» **Assigned task 1**
In the post titled "Life, Death and Flowers," what does the writer say allowed the footballer to survive?
» **Assigned task 2**
Using the post titled "Life, Death and Flowers," explain why the writer says the BBC's coverage of the collapse was partly out of its control.

» **Text section**
Sunday 13 June 2021

Life, Death and Flowers

 Yesterday, before we went out for dinner with friends (hooray the world is getting back to normal) we were watching the football. Well, I wasn’t watching football but I did start watching when I heard what had happened. For many people watching someone collapse will have been very triggering. We don’t see death, we don’t talk about death but it is part of life. 

Although everyone watched, open-mouthed, unable to remove their eyes from the screen, once they were over the shock there was all-round criticism of the BBC. Why did they show us so much? There are laws to stop journalists intruding on shock and grief. It’s just not ok for us to be watching death. However, this was a little bit out of their control, the cameras were watching something else when it happened. They were watching a footballer. Yes, they should have stopped watching but that’s shock for you.

Now, I’ll be honest with you, I’m conflicted about this. It seems that the public have an appetite for death. Fictional death is very popular but that’s different to real death. We are all going to lose people we love to death but we don’t really know what to expect. We pretend that it’s all going to be fine. We think we will glide over it, it won’t affect us but it will. When our loved ones die it will hurt. It will hurt a lot. It will hurt for a long time - maybe forever.  However, if we don’t know what we are in for it could hurt more than is necessary.

We all watched the football pitch, hoping to understand and willing him to be alright. Luckily, he was in a place with a defibrillator and he survived. What we won’t know is what happens next. Some people survive but not for long, others survive to live a reduced life and others make a full recovery.

» **Information provided**
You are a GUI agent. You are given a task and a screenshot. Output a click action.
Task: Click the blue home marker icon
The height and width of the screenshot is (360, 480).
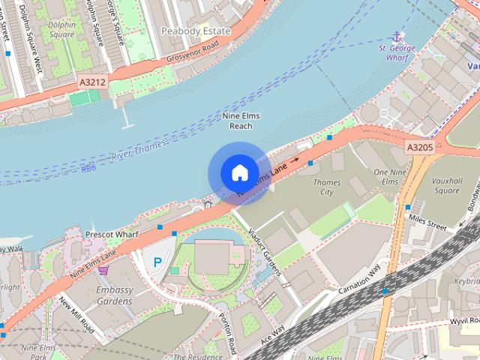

» **Exercise solution 1**
He was in a place with a defibrillator.

» **Exercise solution 2**
The cameras were already focused on something else, a footballer, when the collapse happened. The writer grants that they should have stopped watching but attributes the failure to shock.